Place the dll file where your application will be built and statically link with the lib file. Go to 'Project->Properties->Link->Input->Additional Dependencies' and 'Project->Properties->Link->General->Additional Library Directories' to specify the static libraries you want to link.

Edit: It seems I misunderstood the question. The question is how to recompile a dynamic library as a static library. You need the source code of the library you are using along with it's Visual Studio Project file. Open the library and in `Project->Properties->General->Configuration Type' change it from Dynamic Library to Static Library.

Beware that Dynamic Library uses the Linker group of properties while the Static Library uses the Librarian group of properties. Changing between these types may cause the project to drop essential linker flags options. Since every library is different, I can't predict what you will have to do work around this. Make sure to backup the project file so you can see the original options and flags.

When to use dynamic vs. static libraries

Static libraries increase the size of the code in your binary. They're always loaded and whatever version of the code you compiled with is the version of the code that will run.

Dynamic libraries are stored and versioned separately. It's possible for a version of the dynamic library to be loaded that wasn't the original one that shipped with your code if the update is considered binary compatible with the original version.

Additionally dynamic libraries aren't necessarily loaded -- they're usually loaded when first called -- and can be shared among components that use the same library (multiple data loads, one code load).

Dynamic libraries were considered to be the better approach most of the time, but originally they had a major flaw (google DLL hell), which has all but been eliminated by more recent Windows OSes (Windows XP in particular).

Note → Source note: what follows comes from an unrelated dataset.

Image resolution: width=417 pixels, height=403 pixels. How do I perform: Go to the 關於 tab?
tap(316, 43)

Why cant you statically link dynamic libraries?

Why is this the case?

Most linkers (AIX linker is a notable exception) discard information in the process of linking.

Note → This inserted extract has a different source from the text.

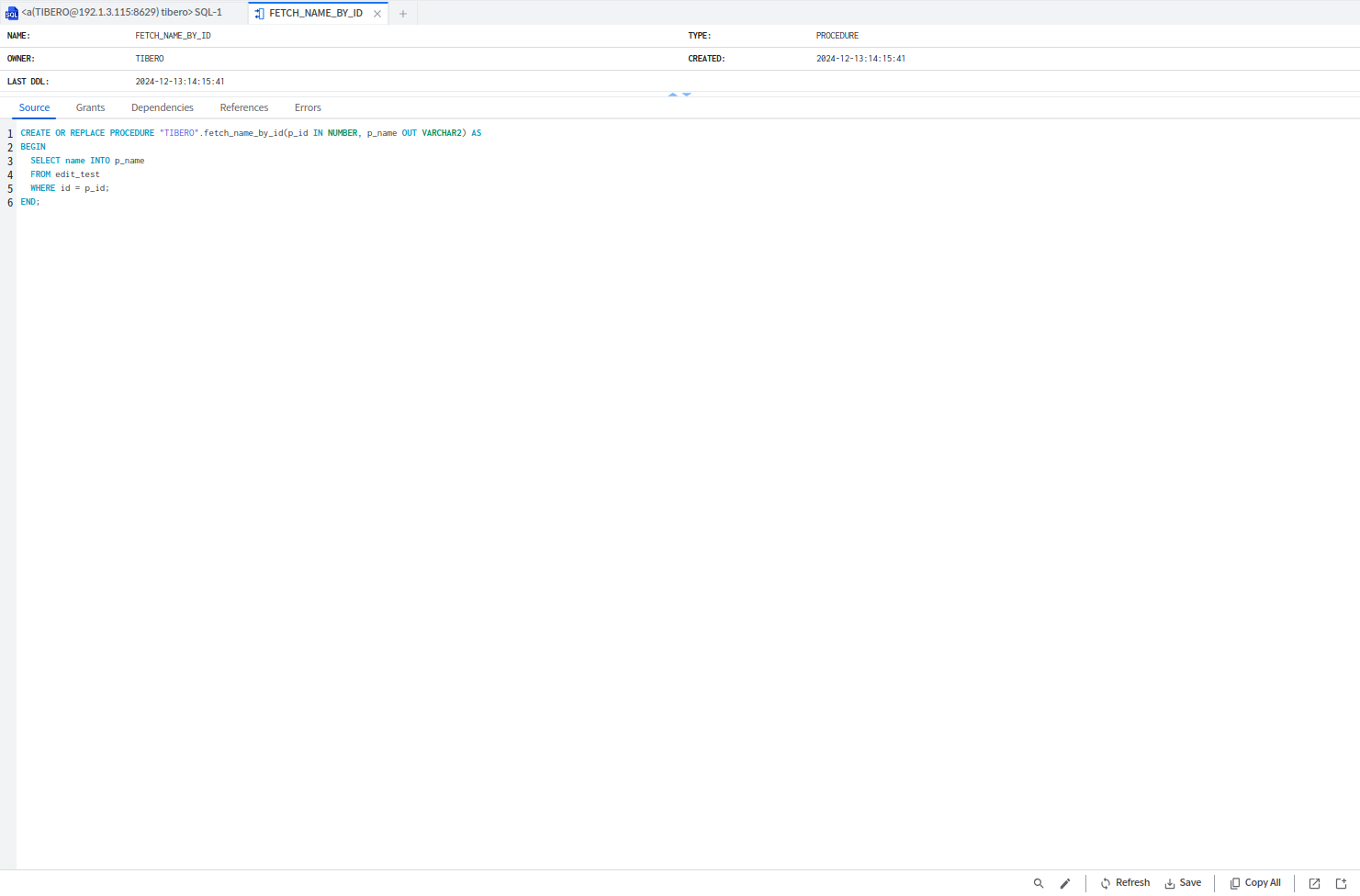Expand details panel with the down arrow
Viewport: 1360px width, 896px height.
point(687,95)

For example, suppose you have foo.o with foo in it, and bar.o with bar in it. Suppose foo calls bar.

After you link foo.o and bar.o together into a shared library, the linker merges code and data sections, and resolves references. The call from foo to bar becomes CALL $relative_offset. After this operation, you can no longer tell where the boundary between code that came from foo.o and code that came from bar.o was, nor the name that CALL $relative_offset used in foo.o -- the relocation entry has been discarded.

Suppose now you want to link foobar.so with your main.o statically, and suppose main.o already defines its own bar.

If you had libfoobar.a, that would be trivial: the linker would pull foo.o from the archive, would not use bar.o from the archive, and resolve the call from foo.o to bar from main.o.

But it should be clear that none of above is possible with foobar.so -- the call has already been resolved to the other bar, and you can't discard code that came from bar.o because you don't know where that code is.

On AIX it's possible (or at least it used to be possible 10 years ago) to "unlink" a shared library and turn it back into an archive, which could then be linked statically into a different shared library or a main executable.

If foo.o and bar.o are linked into a foobar.so, wouldn't it make sense that the call from foo to bar is always resolved to the one in bar.o?

This is one place where UNIX shared libraries work very differently from Windows DLLs. On UNIX (under common conditions), the call from foo to bar will resolve to the bar in main executable.

This allows one to e.g. implement malloc and free in the main a.out, and have all calls to malloc use that one heap implementation consistently. On Windows you would have to always keep track of "which heap implementation did this memory come from".

The UNIX model is not without disadvantages though, as the shared library is not a self-contained mostly hermetic unit (unlike a Windows DLL).

Why would you want to resolve it to another bar from main.o?

If you don't resolve the call to main.o, you end up with a totally different program, compared to linking against libfoobar.a.